EXERCISE OBJECTIVE
Set down the data below in full and exactly, minus the pictures.

++++ DATA TO EXAMINE ++++

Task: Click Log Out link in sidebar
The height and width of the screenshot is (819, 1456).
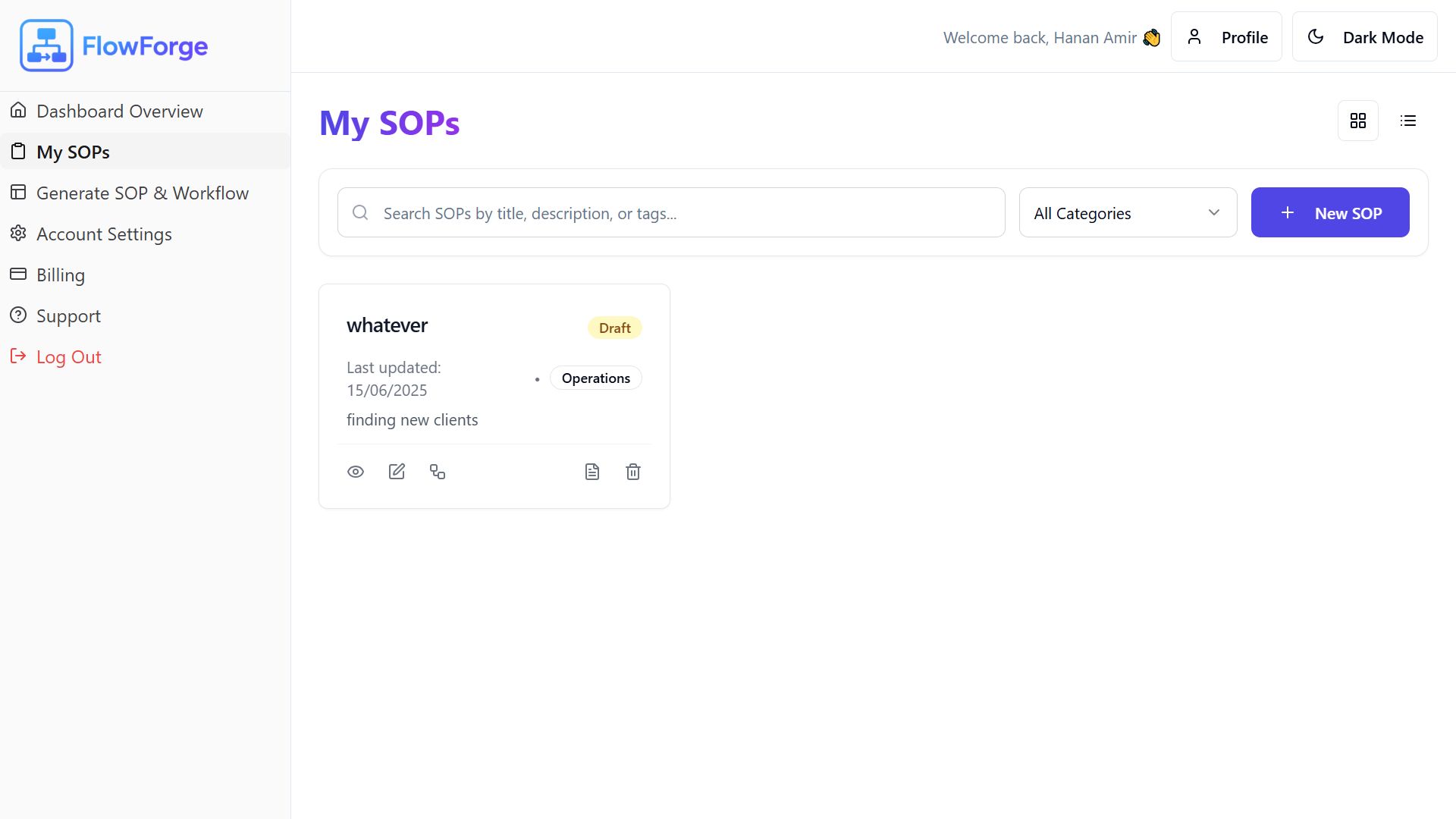Action: pos(68,357)
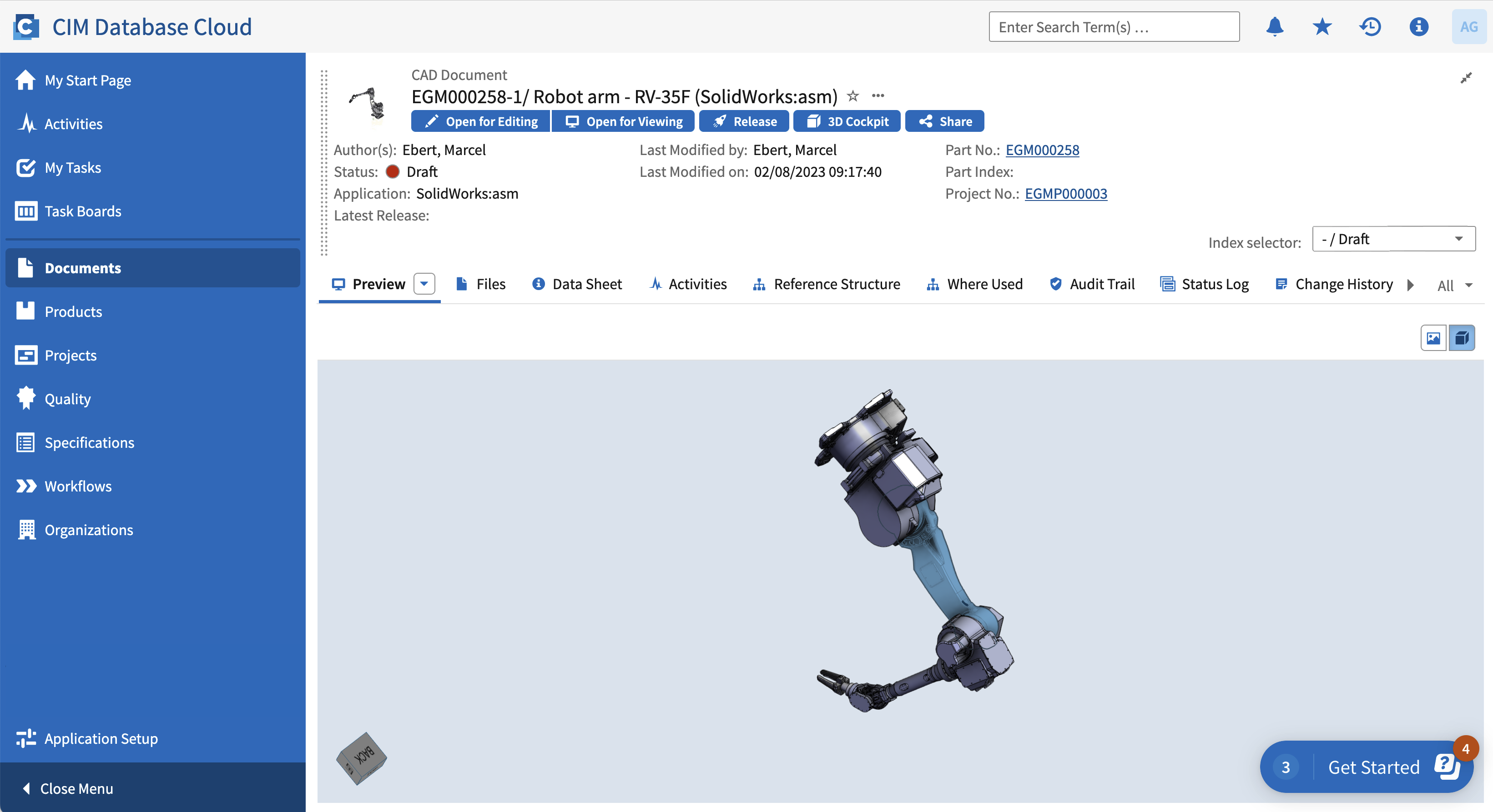Open the three-dots more actions menu
Screen dimensions: 1493x812
click(x=878, y=95)
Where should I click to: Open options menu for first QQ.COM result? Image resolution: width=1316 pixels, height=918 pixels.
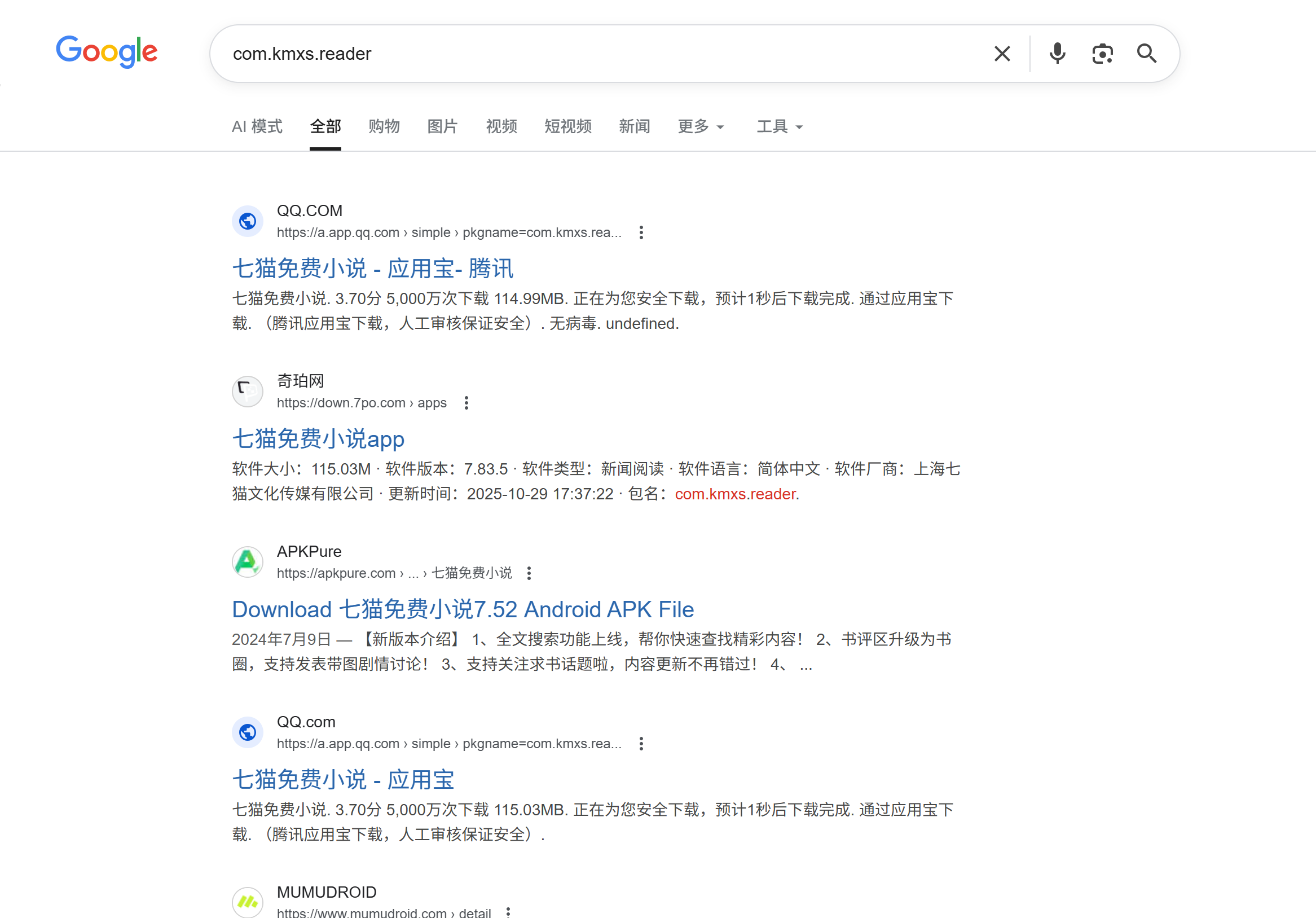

++++

REPLY TO THE TASK
Task: Click Log Out link in sidebar
The height and width of the screenshot is (819, 1456).
Action: pos(68,357)
Open the three-dots more actions menu
Screen dimensions: 1493x812
click(x=878, y=95)
Where should I click to: Open options menu for first QQ.COM result? Image resolution: width=1316 pixels, height=918 pixels.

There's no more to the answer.